That sounds like “holding a lit tobacco product”. You brought a lit, and smoking, cigar into the elevator. The lit, smoking, cigar would not have been in the elevator had you not chosen to bring the lit, smoking, cigar into the elevator. You could also be held responsible for any damage YOUR lit, smoking, cigar caused to the elevator’s interior including the floor, walls, ceiling, and coverings.
And with vapes as the new fad, they’re going to have to entirely replace the signs with something like “No consumption or usage of tobacco or nicotine products, direct or indirect, permitted.”
–G!
Oh, and quit farting, too!
How does the invention of a new item change the meaning of a text previously written?
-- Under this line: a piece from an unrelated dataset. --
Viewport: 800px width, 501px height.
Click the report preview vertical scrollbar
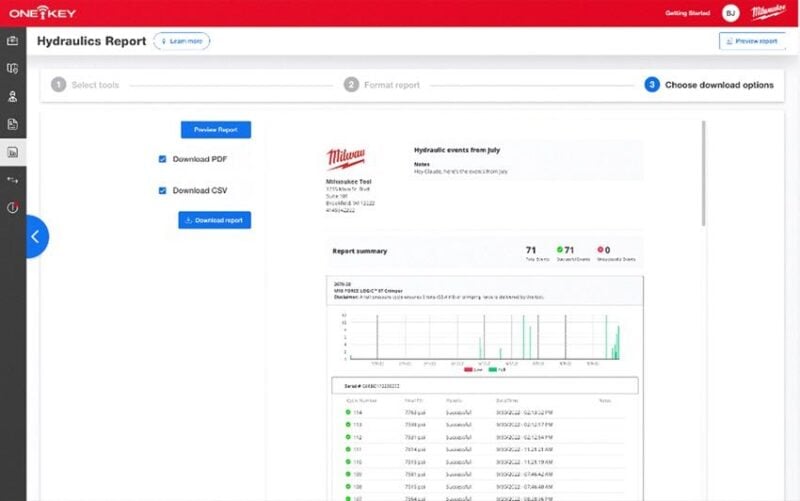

If the text was unambiguous prior to bump stocks being invented, the new item cannot change written words.
Does a bump stock cause automatic fire based upon a single function of the trigger? How do you answer that question any other way that “no”? Where is the ambiguity?
What constitutes a trigger? Prior to the invention, a trigger was fairly obvious, but now there exist weapons which behave like automatic weapons in that they fire multiple rounds from a single user input despite requiring multiple actions of what we thought was the trigger before this invention.
A trigger is “a small device that … sets off a mechanism.” What does it mean to set off a gun? If you fire a burst with a bump stock, have you set off the weapon once or multiple times? I think there’s ambiguity there. Maybe the trigger isn’t just the lever that releases the firing pin, maybe it’s that plus some other components.